A bigger model

Concise Implementation for Multiple GPUs

Concise multi-GPU training

The previous section did data-parallel training the hard way — manual all_reduce, manual replica management. In practice, every framework wraps it in a one-liner:

  • PyTorch: nn.DataParallel(net) (multi-GPU on one host) or nn.parallel.DistributedDataParallel (multi-host).
  • MXNet: gluon.Trainer(..., kvstore='device').
  • TensorFlow: tf.distribute.MirroredStrategy().

Same numerical result; orders of magnitude less boilerplate; NCCL all-reduce under the hood.

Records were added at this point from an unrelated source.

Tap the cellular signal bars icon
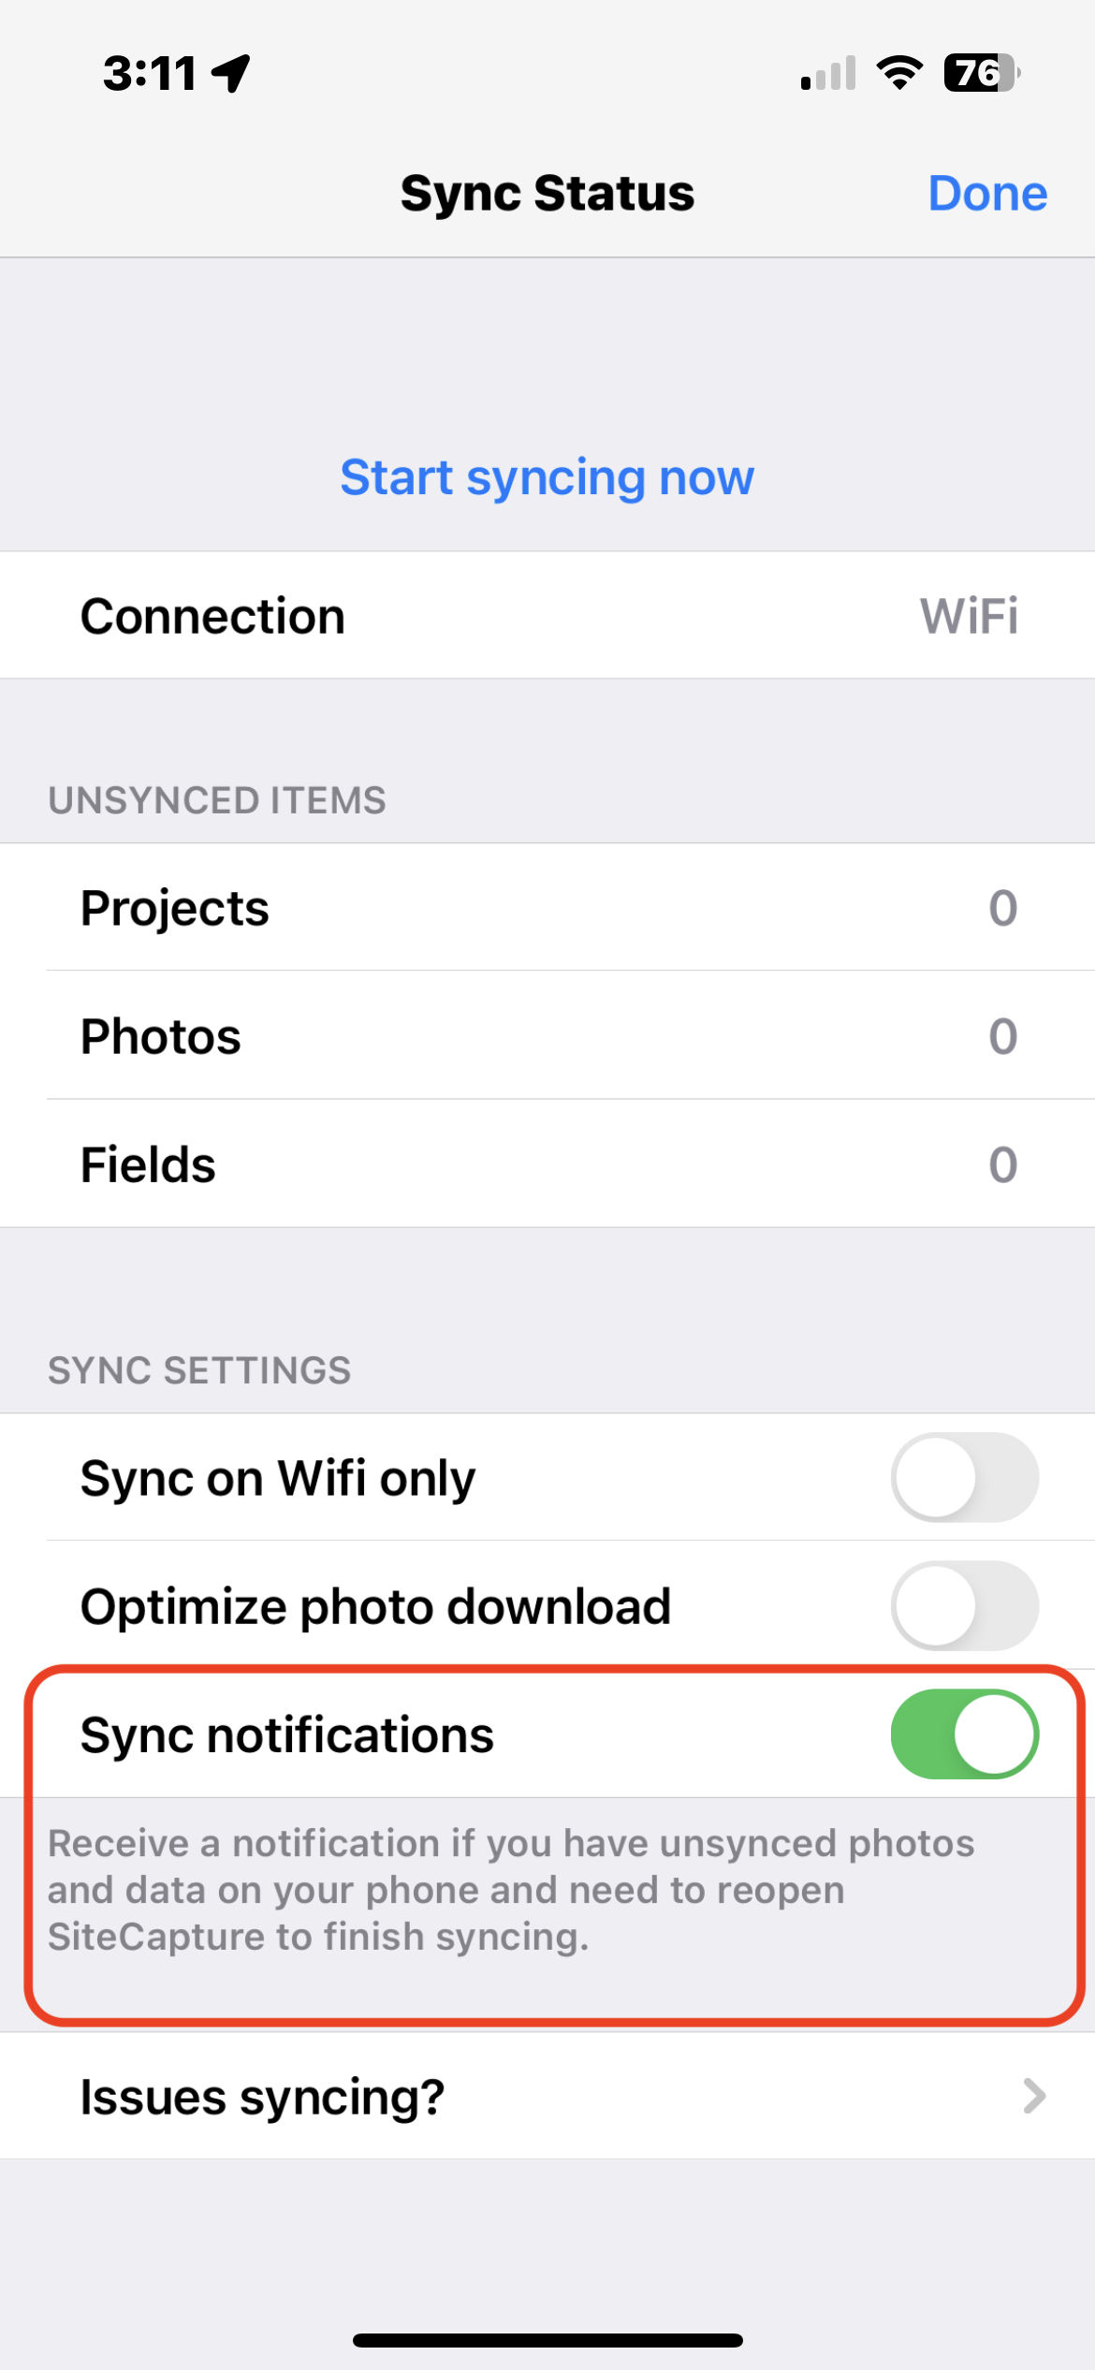coord(828,73)
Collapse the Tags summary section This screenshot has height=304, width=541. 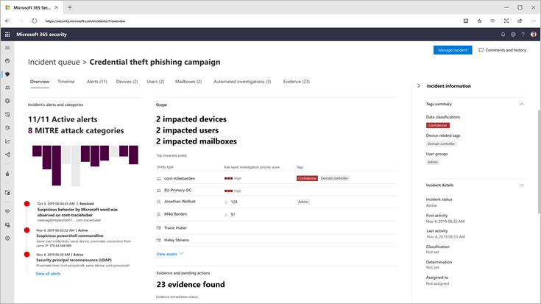[x=522, y=104]
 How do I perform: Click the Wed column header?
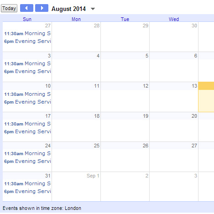[174, 19]
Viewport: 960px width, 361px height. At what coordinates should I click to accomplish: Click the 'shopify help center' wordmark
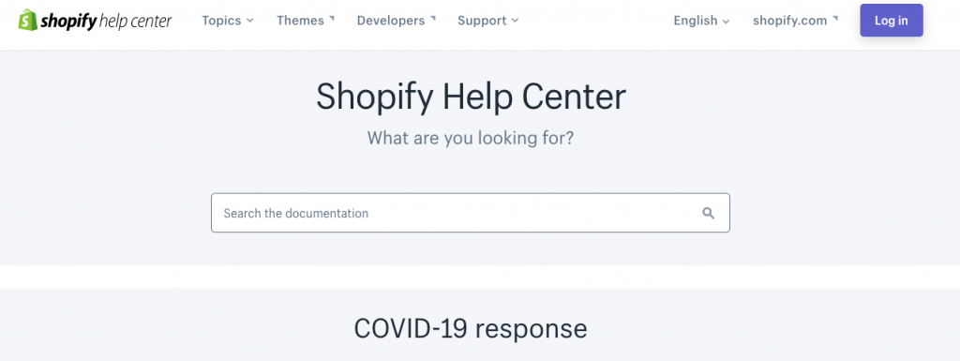(x=106, y=22)
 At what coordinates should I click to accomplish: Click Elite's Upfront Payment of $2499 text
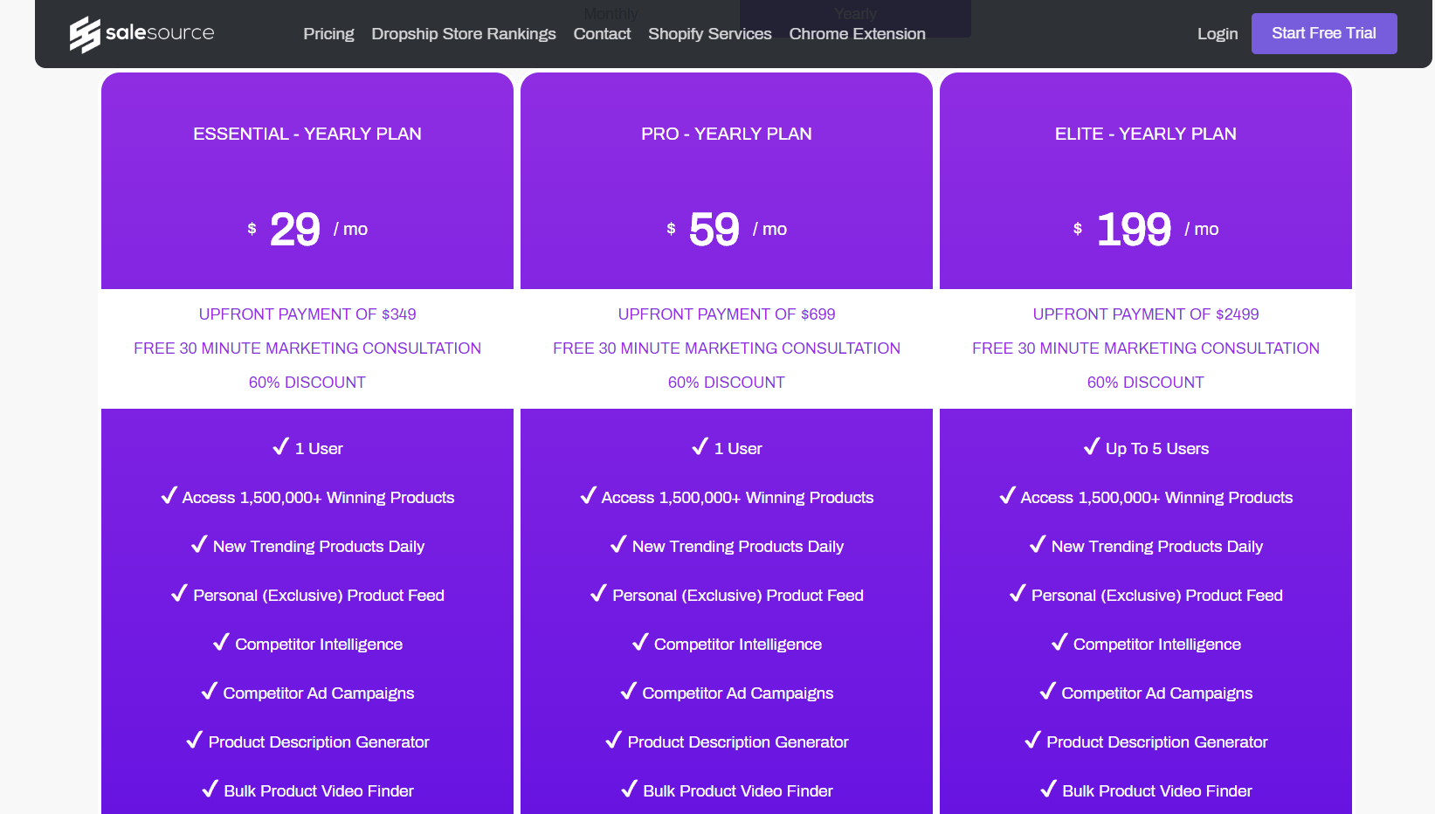click(1145, 314)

from d2l import mxnet as d2l
from mxnet import autograd, gluon, init, np, npx
from mxnet.gluon import nn
npx.set_np()

We use a small ResNet for these experiments — the speedup from data parallelism only matters once the per-GPU compute is non-trivial:

def resnet18(num_classes):
    """A slightly modified ResNet-18 model."""
    def resnet_block(num_channels, num_residuals, first_block=False):
        blk = nn.Sequential()
        for i in range(num_residuals):
            if i == 0 and not first_block:
                blk.add(d2l.Residual(
                    num_channels, use_1x1conv=True, strides=2))
            else:
                blk.add(d2l.Residual(num_channels))
        return blk

    net = nn.Sequential()
    # This model uses a smaller convolution kernel, stride, and padding and
    # removes the max-pooling layer
    net.add(nn.Conv2D(64, kernel_size=3, strides=1, padding=1),
            nn.BatchNorm(), nn.Activation('relu'))
    net.add(resnet_block(64, 2, first_block=True),
            resnet_block(128, 2),
            resnet_block(256, 2),
            resnet_block(512, 2))
    net.add(nn.GlobalAvgPool2D(), nn.Dense(num_classes))
    return net

Multi-GPU initialization

Wrap the model in the framework’s data-parallel container. Parameters are replicated to each GPU automatically:

net = resnet18(10)
# Get a list of GPUs
devices = d2l.try_all_gpus()
# Initialize all the parameters of the network
net.initialize(init=init.Normal(sigma=0.01), ctx=devices)
x = np.random.uniform(size=(4, 1, 28, 28))
x_shards = gluon.utils.split_and_load(x, devices)
net(x_shards[0]), net(x_shards[1])
weight = net[0].params.get('weight')

try:
    weight.data()
except RuntimeError:
    print('not initialized on cpu')
weight.data(devices[0])[0], weight.data(devices[1])[0]

Parallel evaluation

The wrapper also handles inference — splits the input minibatch across replicas, gathers outputs:

def evaluate_accuracy_gpus(net, data_iter, split_f=d2l.split_batch):
    """Compute the accuracy for a model on a dataset using multiple GPUs."""
    # Query the list of devices
    devices = list(net.collect_params().values())[0].list_ctx()
    # No. of correct predictions, no. of predictions
    metric = d2l.Accumulator(2)
    for features, labels in data_iter:
        X_shards, y_shards = split_f(features, labels, devices)
        # Run in parallel
        pred_shards = [net(X_shard) for X_shard in X_shards]
        metric.add(sum(float(d2l.accuracy(pred_shard, y_shard)) for
                       pred_shard, y_shard in zip(
                           pred_shards, y_shards)), labels.size)
    return metric[0] / metric[1]

Training loop

The loop looks like ordinary single-GPU training because the wrapper owns the distributed work:

  • scatter each minibatch across devices;
  • run the same model replica on each shard;
  • average gradients across replicas;
  • step one synchronized set of parameters.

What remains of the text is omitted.